Last summer, our tomato cultivation effort ended in what amounted to disaster. We were affected by blight just like everyone else who bought tomato plants started in commercial greenhouses, and nearly all of our glorious tomatoes simply rotted on the vine, many before they got anywhere near ripe. Since blight is a fungus that lives in the soil, there is a good chance that we'd be revisited by blight again if we attempted to grow tomatoes in our garden this year. So I've initiated a two-prong approach to preventing a recurrence of blight. Number one: I'm growing all of our tomatoes from seed. Number two: I'm growing the tomatoes in a brand new patch of garden. Today I started work on that new patch, which will be about ten feet to the northwest of the northwest corner of our existing garden patch, in a stretch of lawn bisected by a property line shared with our greenhouse-dwelling neighbors. It's a sloped patch of ground, so I decided to make the new garden a terrace patch like the other garden. So I dug a trench down to bedrock and began installing a stone retaining wall. For the wall's subsurface foundation I used pieces of old stone-veneered concrete salvaged from one of my ill-fated ditch paving attempts. I have a pretty good "library" of stone pieces suitable for veneering projects, but it's less useful for stonewall construction. So I was forced to search the nearby woods for stone. Unfortunately, though, the random rocks in the strip of woods to the west are mostly unsuitable. The rock strata here has all been deformed and bent in random ways, resulting in rocks that look like potato chips. They're stackable if you're an expert mason, but that's not me.

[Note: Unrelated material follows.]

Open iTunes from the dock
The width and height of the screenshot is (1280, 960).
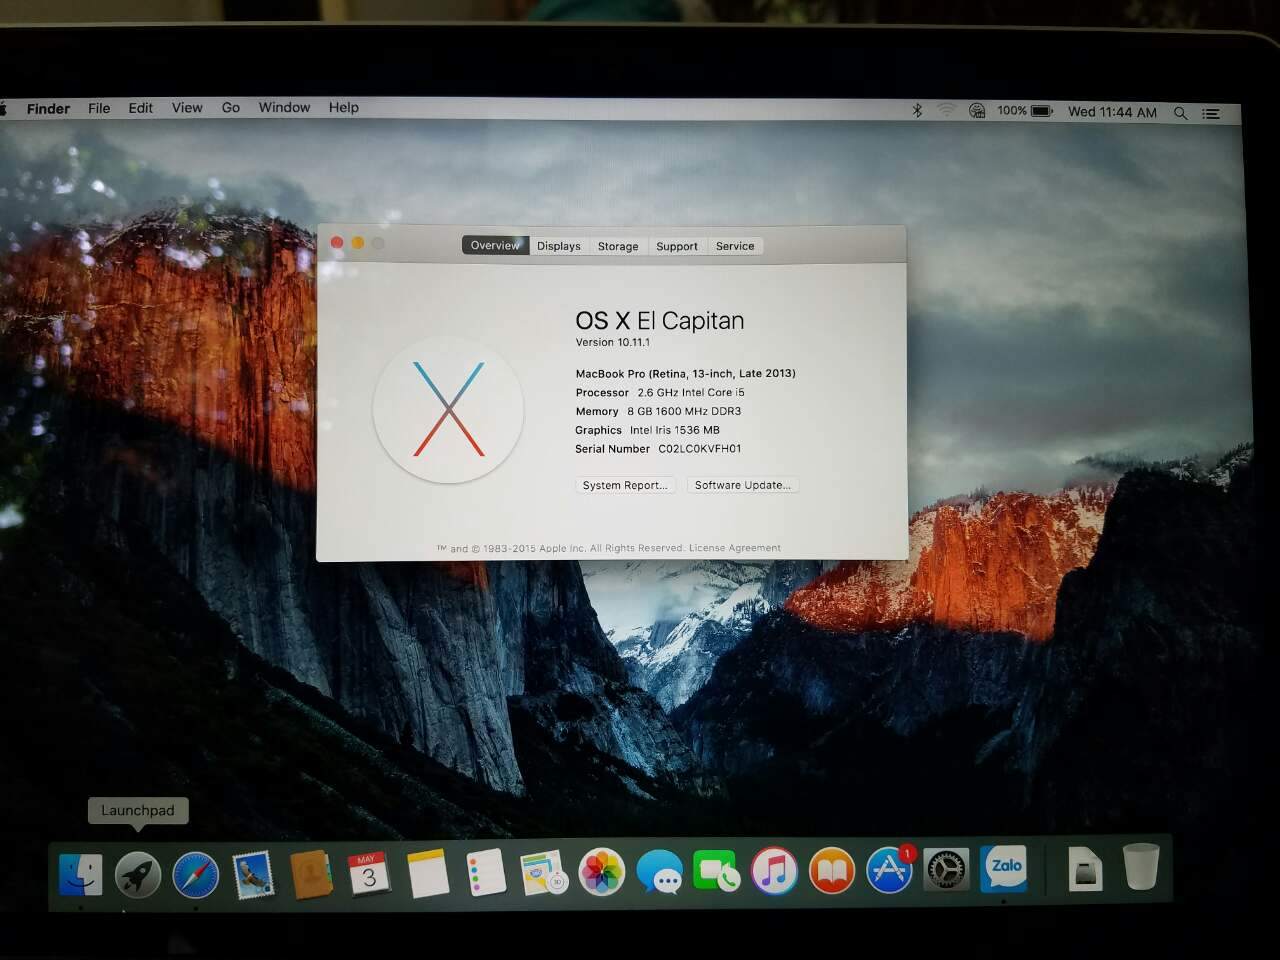774,872
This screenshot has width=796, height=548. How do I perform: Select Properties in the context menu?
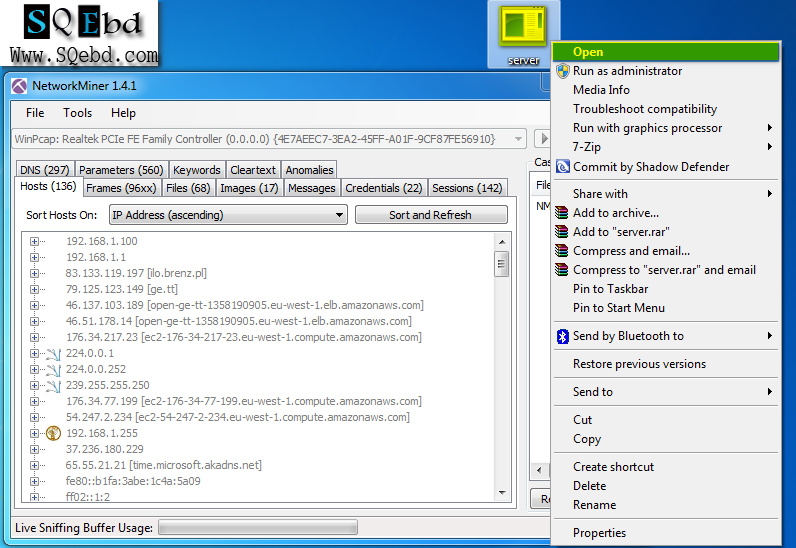pyautogui.click(x=599, y=533)
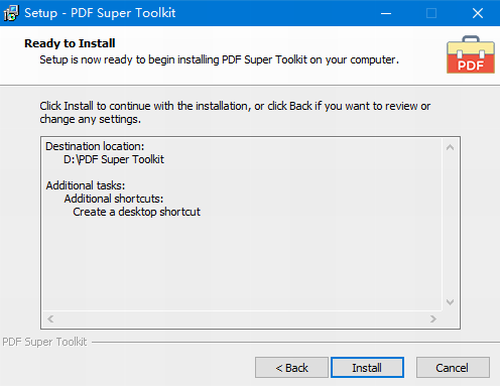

This evening I made another of my curries, this time using vindaloo paste as the principle seasoning ingredient and chickpeas as the bulk. (I've preferred black-eyed peas of late, but Emmanuel's in Stone Ridge doesn't sell black-eyed peas, and that was where our household shopping last took place.) It turns out that chickpeas don't result in a very good curry. I've used them in curries in the past and hadn't noticed how inferior they are, but after making several curries out of black-eyed peas, I can say that chickpeas have two problems when added to a curry: Number one, they're too hard and crunchy. Number two, they're too dry and don't contribute thickening substances to the curry's gravy. So the curry ends up being a watery soup with hard chickpeas in it.